8 Impotent Capital

Purcell

While the exploitation of domestic working class forms the quantitative bulk of surplus value appropriated by capital, it is inflows of extraordinary profits paid by capital and workers consuming raw materials in the form of ground rent which is the foundation for the specific qualitative modality taken by the valorisation of capital in South America. An important upshot of this insight is that labour does not need to operate at the world average levels of productivity. The transfer of ground rent from the rent-bearing sector, via state policies, permits the ‘normal’ valorisation of capital at the world average market rate of profit in the otherwise backward spaces of the national economy. As a result, capital does not follow its world historical necessity to develop the forces of production while still valorising at the average rate of profit through the appropriation of ground rent. This is the tragedy of capitalism and development in South America which renders capital impotent, restricting valorisation to the small scale of internal markets and negating the historical potential of the South American working class.

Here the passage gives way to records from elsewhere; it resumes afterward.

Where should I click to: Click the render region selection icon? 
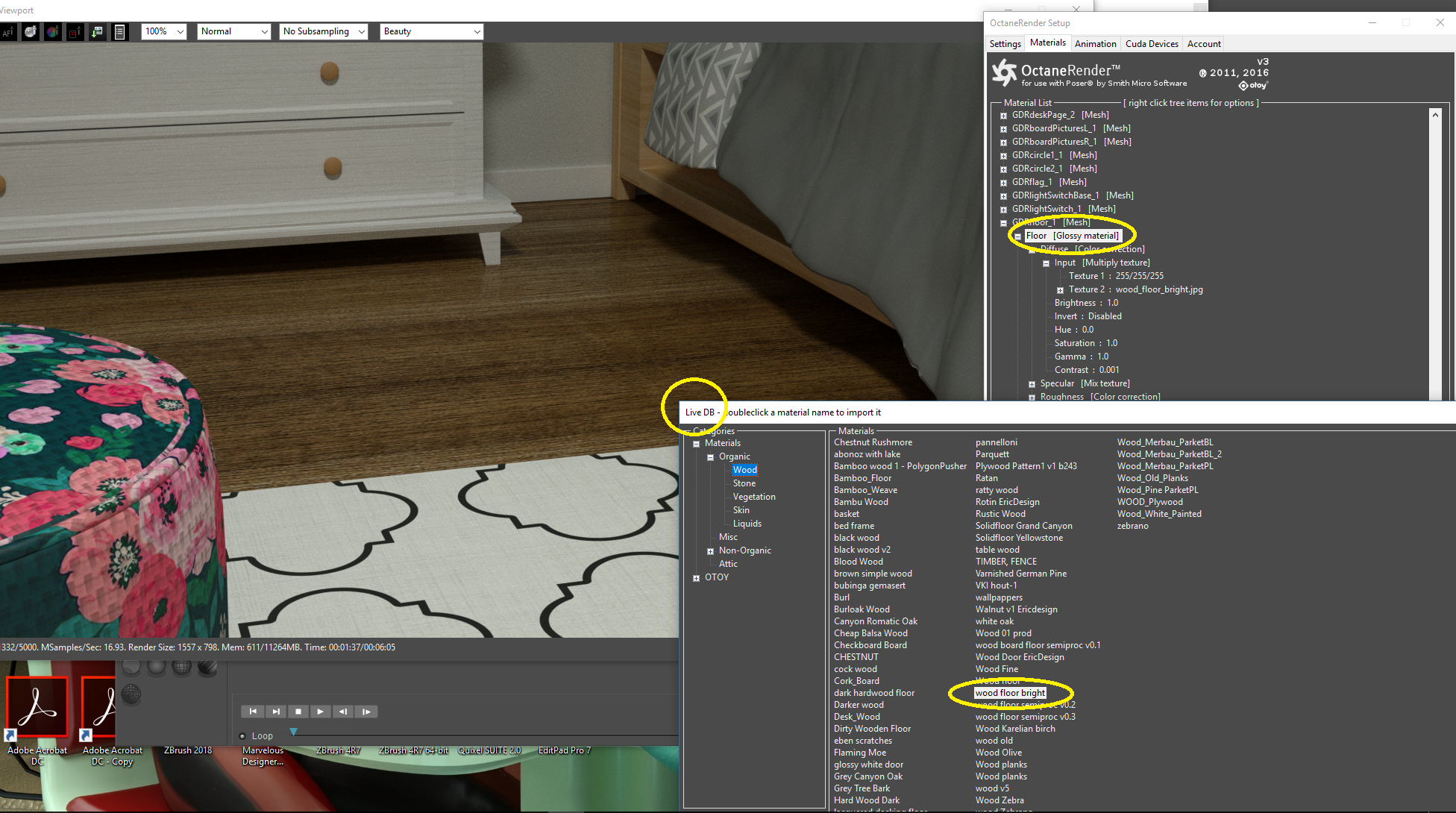pyautogui.click(x=75, y=32)

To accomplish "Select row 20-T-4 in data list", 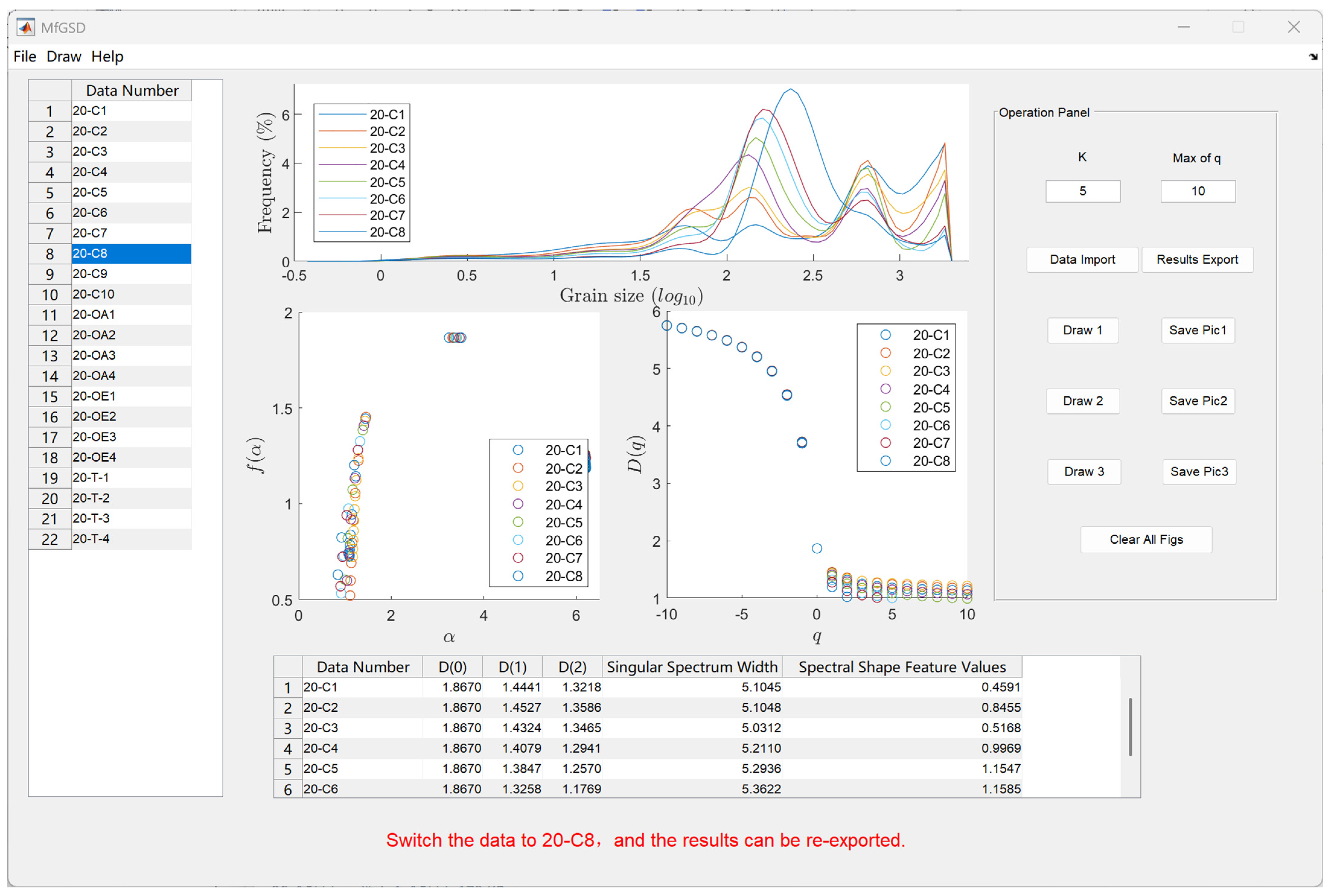I will (x=131, y=539).
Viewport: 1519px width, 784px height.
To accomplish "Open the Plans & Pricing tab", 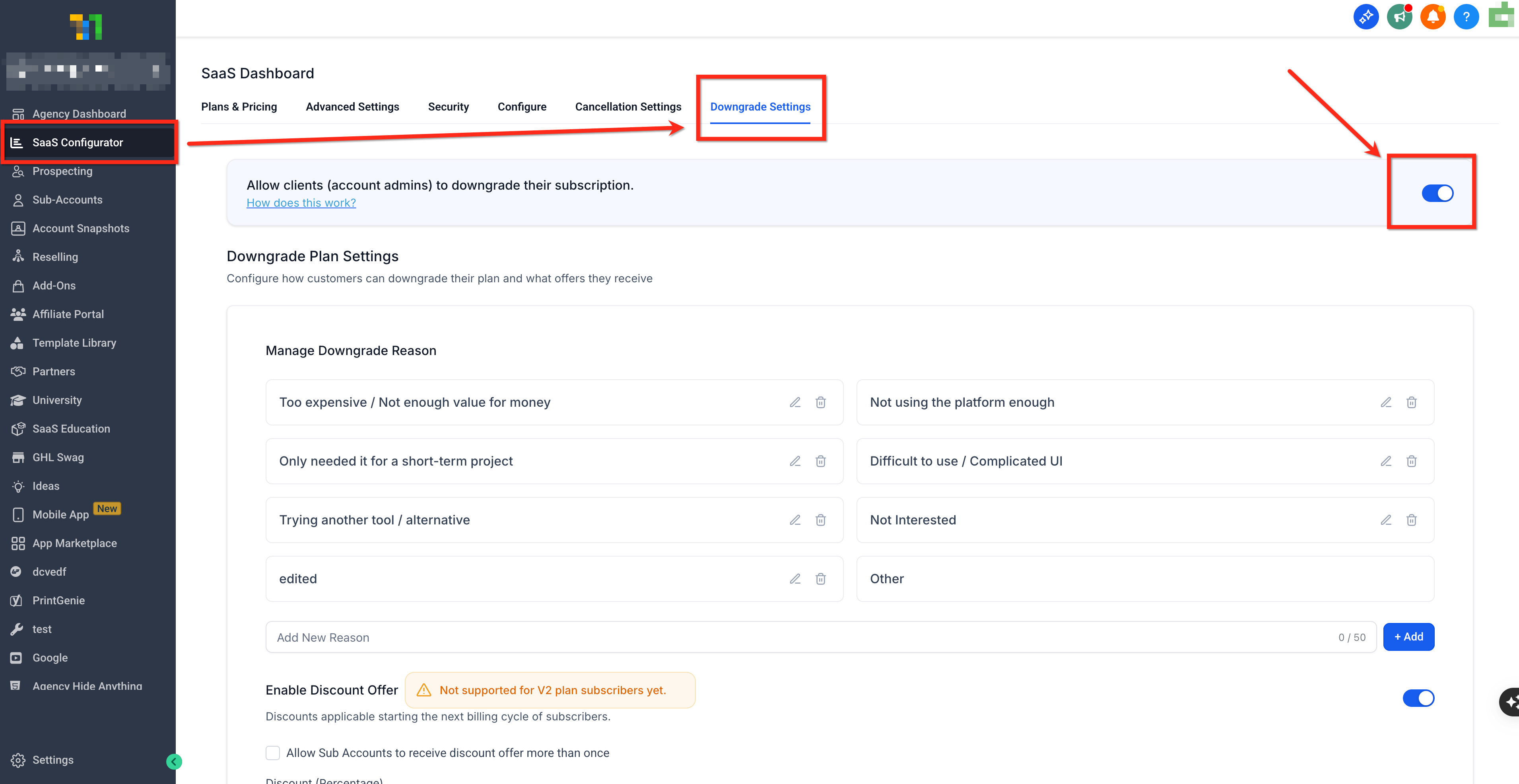I will tap(239, 107).

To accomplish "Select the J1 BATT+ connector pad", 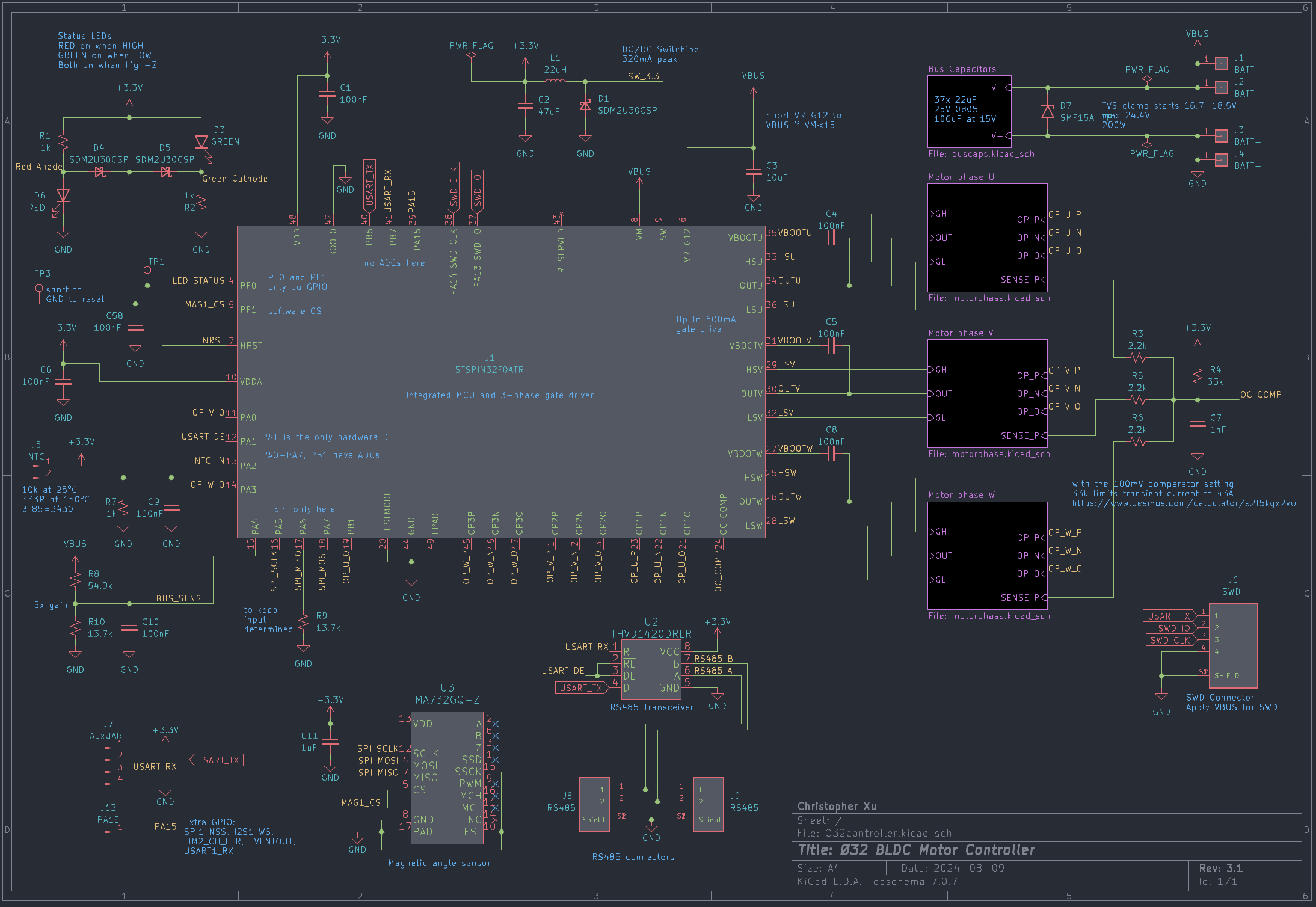I will [1221, 63].
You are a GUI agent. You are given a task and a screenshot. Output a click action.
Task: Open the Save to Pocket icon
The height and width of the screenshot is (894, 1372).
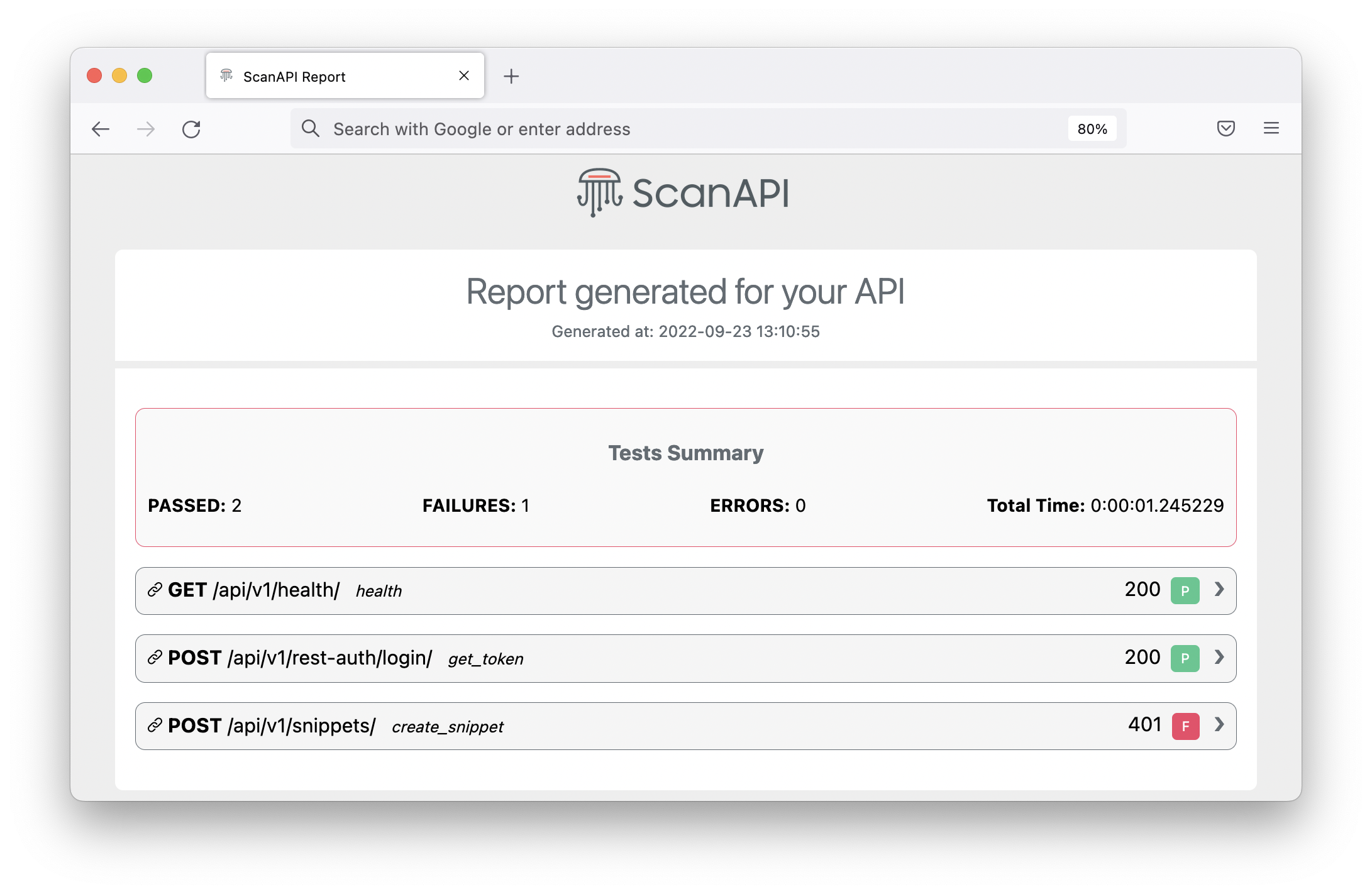click(1225, 128)
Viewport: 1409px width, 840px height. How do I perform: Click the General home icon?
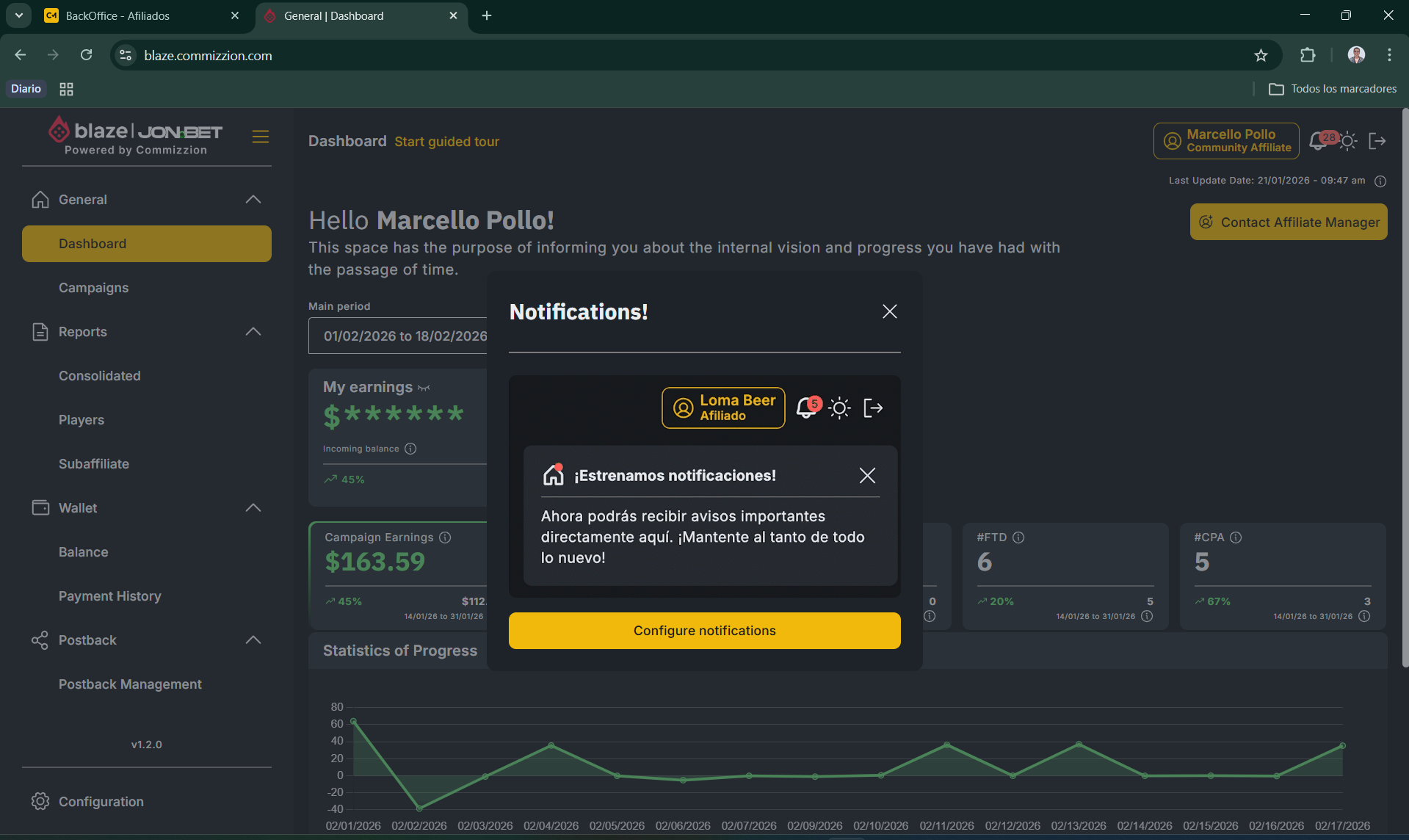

The limited development potentialities of these national territories is rooted in the global inflow of extraordinarily large masses of social wealth in the form of differential ground rent. This explains why capital has not had to reckon with landed property (as happened in South Korea, for example) as a barrier for its accumulation. Instead, capital has been able to valorise at the average world market rate of profit by appropriating a portion of ground rent and leaving another portion that reproduces the landlords as a class. So, far from simply being a source of cheap raw materials extracted by global capital – where the numerous accounts of neo-extractivism start and finish – these national spaces are determined as sources of ground rent recovery by global industrial capital. Especially when fragments of global industrial capital locate a portion of manufacturing in the domestic market for the valorisation of technologically obsolete capital in world market terms. The extent to which various centre-periphery frameworks have incorporated ground rent in their analysis, as many of the authors show, has been limited in methodological and theoretical terms. Subsumed under nebulous concepts like ‘unequal exchange’ or more recently ‘extractivism’, ground rent is rendered indistinguishable from other forms of ‘economic rent’ extraction through finance, digital platforms, institutional organisation, and the like.